Prepare datasets

Three-way datasets are stored as tensors (three-dimensional arrays). However, both methods support two ways of providing the data - natural (as a 3-way array) as well as unfolded into a 2-way matrix (rows are samples and columns are column-wise unfolded sample matrices).

This tutorial is based on simulated 3-way data, the simulation was done similarly to what is described in 10.1021/acs.analchem.3c05096. Target samples contain two components in random concentrations. Alternative class samples contain the same two components + a third component in random concentrations. The component instrumental profiles are partially overlapped Gaussian functions, defined in 40 and 50 channels in each data mode (hence the data matrices have \(50\times40\) dimension). Gaussian noise was then added to all signals at a level of 10% with respect to the mean signal. The author is grateful to Alejandro Olivieri for sharing a MATLAB script implementing simulations and helping with the tutorial.

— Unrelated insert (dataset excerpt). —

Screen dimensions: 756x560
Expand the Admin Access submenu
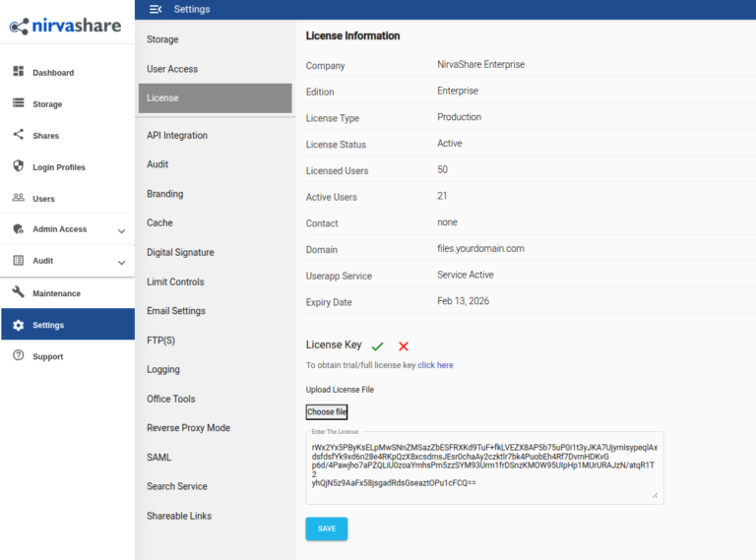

You can load the data by running:

library(mdatools)

data(data3w)
print(str(data3w))
## List of 3
##  $ X3w : num [1:80, 1:50, 1:40] 0.012 0.03 0.0228 0.0437 0.0353 ...
##  $ X3wt: num [1:20, 1:50, 1:40] 0.02798 0.00561 0.03457 0.03881 0.02374 ...
##  $ X3wa: num [1:60, 1:50, 1:40] 0.0249 0.01478 0.03083 0.01011 0.00696 ...
## NULL

As we can see, all datasets are represented in the form of 3-way arrays, the training set, X3w, contains 80 samples, the test target setX3wt, contains 20 samples and the test alternative set, X3wa, contains 60 samples. The dimensions of each sample matrix are 50 x 40.

Let’s visualize some of them in the form of heatmaps.

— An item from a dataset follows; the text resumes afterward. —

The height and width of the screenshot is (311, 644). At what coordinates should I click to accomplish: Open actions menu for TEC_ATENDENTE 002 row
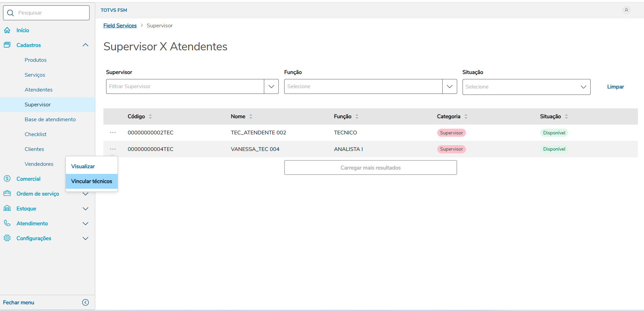click(113, 133)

col <- hcl.colors(256, "Viridis")

par(mfrow = c(3, 3))
for (n in names(data3w)) {
   X = data3w[[n]]
   X[X < 0] = 0
   for (i in c(1, 7, 13)) {
      image(X[i, , ], main = sprintf("%s: %d", n, i),
         zlim = c(0, 0.35), useRaster = TRUE, col = col)
   }
}

As mentioned above, it is not necessary to reshape three-way data. However, we will create a reshaped array for the training set just to demonstrate that the methods work on both representations. In addition to that we will also generate vectors with reference class labels.

data(data3w)

# attach the list, so we can use "X3w" instead of "data3w$X3w"
attach(data3w)
## The following object is masked _by_ .GlobalEnv:
## 
##     X3w
## The following objects are masked from data3w (pos = 3):
## 
##     X3w, X3wa, X3wt
## The following objects are masked from data3w (pos = 5):
## 
##     X3w, X3wa, X3wt
# prepare unfolded 2-way data for training set plus generate the class labels
X2w <- X3w
dim(X2w) <- c(dim(X3w)[1], prod(dim(X3w)[2:3]))
c.train <- rep("target", nrow(X2w))

# generate class labels for target and alternative class samples in test set
c.test.target <- rep("target", dim(X3wt)[1])
c.test.alt <- rep("alt", dim(X3wa)[1])

# combine the target and alternative class samples into a single test set
nt <- dim(X3wt)[1]
na <- dim(X3wa)[1]
n <- nt + na
c.test <- c(c.test.target, c.test.alt)
X3wb <- array(0, dim = c(n, dim(X3wt)[2], dim(X3wt)[3]))
X3wb[1:nt, , ] <- X3wt
X3wb[(nt + 1):n, , ] <- X3wa